Data listing:
━━━━━━━━━━━━━━━━━━━━━━━━━━━━━━
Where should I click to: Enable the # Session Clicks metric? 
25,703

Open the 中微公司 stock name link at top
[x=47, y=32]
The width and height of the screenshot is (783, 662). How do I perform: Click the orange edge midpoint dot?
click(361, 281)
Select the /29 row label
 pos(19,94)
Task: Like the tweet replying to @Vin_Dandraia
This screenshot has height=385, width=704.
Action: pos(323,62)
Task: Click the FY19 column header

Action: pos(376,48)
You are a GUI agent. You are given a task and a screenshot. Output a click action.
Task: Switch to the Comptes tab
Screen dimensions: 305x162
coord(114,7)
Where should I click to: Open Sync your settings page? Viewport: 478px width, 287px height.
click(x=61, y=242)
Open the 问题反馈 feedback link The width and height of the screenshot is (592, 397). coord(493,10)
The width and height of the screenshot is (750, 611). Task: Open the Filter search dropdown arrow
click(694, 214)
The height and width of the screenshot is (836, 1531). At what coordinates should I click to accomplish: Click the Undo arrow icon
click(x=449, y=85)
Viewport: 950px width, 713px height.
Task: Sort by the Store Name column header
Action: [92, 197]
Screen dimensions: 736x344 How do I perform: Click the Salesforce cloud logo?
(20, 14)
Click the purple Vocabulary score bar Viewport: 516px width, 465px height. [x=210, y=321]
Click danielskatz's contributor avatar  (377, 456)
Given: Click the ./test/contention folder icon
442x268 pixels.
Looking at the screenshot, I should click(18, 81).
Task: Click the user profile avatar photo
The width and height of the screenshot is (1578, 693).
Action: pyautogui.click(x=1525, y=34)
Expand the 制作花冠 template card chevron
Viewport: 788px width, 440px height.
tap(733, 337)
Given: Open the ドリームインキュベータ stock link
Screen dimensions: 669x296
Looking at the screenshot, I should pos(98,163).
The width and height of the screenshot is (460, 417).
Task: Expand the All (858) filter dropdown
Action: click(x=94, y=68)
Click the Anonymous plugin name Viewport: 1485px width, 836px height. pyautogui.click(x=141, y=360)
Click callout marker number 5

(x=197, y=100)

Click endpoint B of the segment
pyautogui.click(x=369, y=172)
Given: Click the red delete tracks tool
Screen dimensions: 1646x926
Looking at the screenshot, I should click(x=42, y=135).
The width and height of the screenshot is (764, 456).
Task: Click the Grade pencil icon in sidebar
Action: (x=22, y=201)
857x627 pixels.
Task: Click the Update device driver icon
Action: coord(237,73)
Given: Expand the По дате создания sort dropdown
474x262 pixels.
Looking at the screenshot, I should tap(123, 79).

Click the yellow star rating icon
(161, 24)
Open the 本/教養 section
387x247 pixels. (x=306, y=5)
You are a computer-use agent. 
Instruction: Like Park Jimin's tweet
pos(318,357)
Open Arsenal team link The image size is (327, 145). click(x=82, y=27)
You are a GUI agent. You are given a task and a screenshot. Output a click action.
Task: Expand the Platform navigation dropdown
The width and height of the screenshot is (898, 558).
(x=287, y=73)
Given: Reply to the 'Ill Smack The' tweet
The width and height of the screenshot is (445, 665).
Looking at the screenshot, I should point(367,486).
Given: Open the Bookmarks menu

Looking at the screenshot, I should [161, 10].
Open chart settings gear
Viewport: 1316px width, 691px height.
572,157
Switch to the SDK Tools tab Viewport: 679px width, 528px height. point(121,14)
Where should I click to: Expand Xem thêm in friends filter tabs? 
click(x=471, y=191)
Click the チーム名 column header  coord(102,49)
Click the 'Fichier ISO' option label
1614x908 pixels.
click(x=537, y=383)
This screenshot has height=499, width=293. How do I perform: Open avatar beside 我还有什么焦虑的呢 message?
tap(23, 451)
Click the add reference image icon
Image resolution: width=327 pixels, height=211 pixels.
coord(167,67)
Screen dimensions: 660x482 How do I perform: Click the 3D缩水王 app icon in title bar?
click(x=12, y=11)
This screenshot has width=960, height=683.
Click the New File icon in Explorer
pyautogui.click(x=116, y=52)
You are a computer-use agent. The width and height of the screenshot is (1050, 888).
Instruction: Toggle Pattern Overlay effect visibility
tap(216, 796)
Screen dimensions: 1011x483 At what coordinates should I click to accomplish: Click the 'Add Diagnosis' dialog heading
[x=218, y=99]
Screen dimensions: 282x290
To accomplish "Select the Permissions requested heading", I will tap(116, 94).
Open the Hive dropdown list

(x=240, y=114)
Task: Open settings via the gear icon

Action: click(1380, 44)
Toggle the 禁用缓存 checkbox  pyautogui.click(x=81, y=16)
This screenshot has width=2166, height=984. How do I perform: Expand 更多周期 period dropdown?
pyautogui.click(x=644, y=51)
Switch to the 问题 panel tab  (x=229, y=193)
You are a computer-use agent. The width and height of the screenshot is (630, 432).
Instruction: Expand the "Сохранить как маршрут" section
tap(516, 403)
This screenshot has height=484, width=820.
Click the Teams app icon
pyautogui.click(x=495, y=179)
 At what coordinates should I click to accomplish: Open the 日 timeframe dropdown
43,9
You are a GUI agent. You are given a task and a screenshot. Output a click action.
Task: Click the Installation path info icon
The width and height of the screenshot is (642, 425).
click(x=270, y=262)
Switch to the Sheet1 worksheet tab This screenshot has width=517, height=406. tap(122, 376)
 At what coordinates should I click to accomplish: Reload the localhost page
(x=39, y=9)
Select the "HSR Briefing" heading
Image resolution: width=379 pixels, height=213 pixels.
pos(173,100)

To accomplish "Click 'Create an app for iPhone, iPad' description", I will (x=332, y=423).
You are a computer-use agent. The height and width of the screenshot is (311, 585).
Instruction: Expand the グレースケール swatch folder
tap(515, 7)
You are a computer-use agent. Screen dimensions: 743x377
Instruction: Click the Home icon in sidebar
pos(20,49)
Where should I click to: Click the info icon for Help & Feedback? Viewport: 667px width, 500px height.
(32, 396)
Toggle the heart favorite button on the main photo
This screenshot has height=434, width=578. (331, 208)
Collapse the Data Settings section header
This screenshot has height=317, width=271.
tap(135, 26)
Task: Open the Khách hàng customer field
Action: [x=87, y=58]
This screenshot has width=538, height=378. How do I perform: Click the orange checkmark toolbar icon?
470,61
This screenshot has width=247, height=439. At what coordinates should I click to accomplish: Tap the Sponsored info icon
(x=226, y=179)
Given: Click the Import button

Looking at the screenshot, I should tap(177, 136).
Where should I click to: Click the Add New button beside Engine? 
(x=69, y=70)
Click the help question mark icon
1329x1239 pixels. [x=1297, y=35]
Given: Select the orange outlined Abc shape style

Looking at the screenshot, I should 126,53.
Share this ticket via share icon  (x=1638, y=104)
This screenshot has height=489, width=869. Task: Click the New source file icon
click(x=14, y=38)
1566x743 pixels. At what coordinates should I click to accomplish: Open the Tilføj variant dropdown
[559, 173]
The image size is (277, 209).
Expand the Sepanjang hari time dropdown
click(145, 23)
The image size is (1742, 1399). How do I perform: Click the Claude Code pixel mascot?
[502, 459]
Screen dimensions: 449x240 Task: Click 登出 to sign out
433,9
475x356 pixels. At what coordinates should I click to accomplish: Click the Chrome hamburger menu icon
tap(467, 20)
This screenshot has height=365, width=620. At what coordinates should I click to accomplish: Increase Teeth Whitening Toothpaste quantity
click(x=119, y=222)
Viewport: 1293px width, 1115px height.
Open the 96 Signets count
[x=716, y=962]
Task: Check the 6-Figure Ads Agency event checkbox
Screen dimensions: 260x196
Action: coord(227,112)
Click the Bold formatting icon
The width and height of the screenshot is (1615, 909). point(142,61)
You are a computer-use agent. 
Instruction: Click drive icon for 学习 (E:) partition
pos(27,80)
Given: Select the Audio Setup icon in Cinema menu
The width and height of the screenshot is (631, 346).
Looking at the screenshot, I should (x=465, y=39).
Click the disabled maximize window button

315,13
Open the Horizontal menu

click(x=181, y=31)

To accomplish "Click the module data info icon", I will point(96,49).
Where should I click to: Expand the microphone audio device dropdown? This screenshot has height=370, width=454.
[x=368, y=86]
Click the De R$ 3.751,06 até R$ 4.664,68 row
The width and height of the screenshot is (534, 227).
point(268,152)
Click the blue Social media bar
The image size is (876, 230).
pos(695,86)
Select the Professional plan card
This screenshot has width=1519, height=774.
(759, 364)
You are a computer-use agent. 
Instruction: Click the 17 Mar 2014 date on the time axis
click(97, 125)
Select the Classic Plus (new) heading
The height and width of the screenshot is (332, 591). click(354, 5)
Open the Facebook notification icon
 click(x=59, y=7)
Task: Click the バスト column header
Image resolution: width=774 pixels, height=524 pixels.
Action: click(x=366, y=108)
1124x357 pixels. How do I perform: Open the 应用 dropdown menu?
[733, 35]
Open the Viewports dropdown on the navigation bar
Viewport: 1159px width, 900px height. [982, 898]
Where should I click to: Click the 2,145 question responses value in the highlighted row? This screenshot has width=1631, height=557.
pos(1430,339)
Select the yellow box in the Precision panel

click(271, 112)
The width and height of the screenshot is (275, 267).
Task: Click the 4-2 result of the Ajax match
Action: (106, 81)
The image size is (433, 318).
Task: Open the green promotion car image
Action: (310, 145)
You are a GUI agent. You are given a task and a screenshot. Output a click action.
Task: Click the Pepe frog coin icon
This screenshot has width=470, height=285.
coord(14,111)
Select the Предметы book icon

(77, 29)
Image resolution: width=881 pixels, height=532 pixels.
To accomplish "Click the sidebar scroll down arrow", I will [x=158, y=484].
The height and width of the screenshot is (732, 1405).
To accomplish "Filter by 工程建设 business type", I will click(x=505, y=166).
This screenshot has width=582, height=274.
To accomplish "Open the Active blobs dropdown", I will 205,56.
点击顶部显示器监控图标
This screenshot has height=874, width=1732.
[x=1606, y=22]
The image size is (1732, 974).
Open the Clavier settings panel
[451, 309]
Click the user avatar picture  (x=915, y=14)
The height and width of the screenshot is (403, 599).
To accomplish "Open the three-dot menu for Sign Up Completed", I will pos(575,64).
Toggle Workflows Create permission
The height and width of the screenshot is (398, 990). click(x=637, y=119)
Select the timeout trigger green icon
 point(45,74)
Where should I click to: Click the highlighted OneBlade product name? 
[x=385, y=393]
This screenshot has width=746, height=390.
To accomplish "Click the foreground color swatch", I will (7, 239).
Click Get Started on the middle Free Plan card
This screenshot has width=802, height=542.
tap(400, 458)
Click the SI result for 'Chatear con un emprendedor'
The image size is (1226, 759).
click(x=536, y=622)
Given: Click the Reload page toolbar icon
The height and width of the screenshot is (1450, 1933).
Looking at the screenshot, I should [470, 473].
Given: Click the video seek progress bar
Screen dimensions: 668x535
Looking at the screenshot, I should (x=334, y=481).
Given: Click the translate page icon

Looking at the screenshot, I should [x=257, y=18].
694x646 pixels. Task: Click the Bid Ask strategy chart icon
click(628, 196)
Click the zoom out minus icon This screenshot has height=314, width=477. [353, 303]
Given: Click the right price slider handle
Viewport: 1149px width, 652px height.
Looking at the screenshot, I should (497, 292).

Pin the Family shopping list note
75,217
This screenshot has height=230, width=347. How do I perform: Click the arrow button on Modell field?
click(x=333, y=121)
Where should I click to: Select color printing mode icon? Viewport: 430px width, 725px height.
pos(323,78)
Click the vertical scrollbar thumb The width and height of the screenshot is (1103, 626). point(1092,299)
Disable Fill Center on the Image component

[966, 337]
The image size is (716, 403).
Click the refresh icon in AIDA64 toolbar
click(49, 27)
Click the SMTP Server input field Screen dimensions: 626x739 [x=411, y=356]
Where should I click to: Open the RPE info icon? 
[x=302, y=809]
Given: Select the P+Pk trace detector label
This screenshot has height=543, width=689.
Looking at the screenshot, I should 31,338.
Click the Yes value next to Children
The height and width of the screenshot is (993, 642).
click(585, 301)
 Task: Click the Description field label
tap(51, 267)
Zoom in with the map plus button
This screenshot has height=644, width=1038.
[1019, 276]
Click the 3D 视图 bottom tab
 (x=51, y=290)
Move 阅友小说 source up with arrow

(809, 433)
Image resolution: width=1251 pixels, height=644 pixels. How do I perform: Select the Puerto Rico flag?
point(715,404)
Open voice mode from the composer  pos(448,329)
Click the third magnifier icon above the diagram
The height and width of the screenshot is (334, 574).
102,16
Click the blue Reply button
━━━━━━━━━━━━━━━━━━━━━━━━━━━━━━
## EXERCISE TASK
Please rewrite the records, starting at the beginning and ending at the line that contains "coord(114,7)", and rename "screenshot" to "image" with everything else left unchanged.

## EXERCISE RESPONSE
Where should I click to: Enable the # Session Clicks metric? 
25,703

Open the 中微公司 stock name link at top
[x=47, y=32]
The width and height of the image is (783, 662). How do I perform: Click the orange edge midpoint dot?
click(361, 281)
Select the /29 row label
 pos(19,94)
Task: Like the tweet replying to @Vin_Dandraia
This image has height=385, width=704.
Action: pos(323,62)
Task: Click the FY19 column header

Action: pos(376,48)
You are a GUI agent. You are given a task and a image. Output a click action.
Task: Switch to the Comptes tab
Screen dimensions: 305x162
coord(114,7)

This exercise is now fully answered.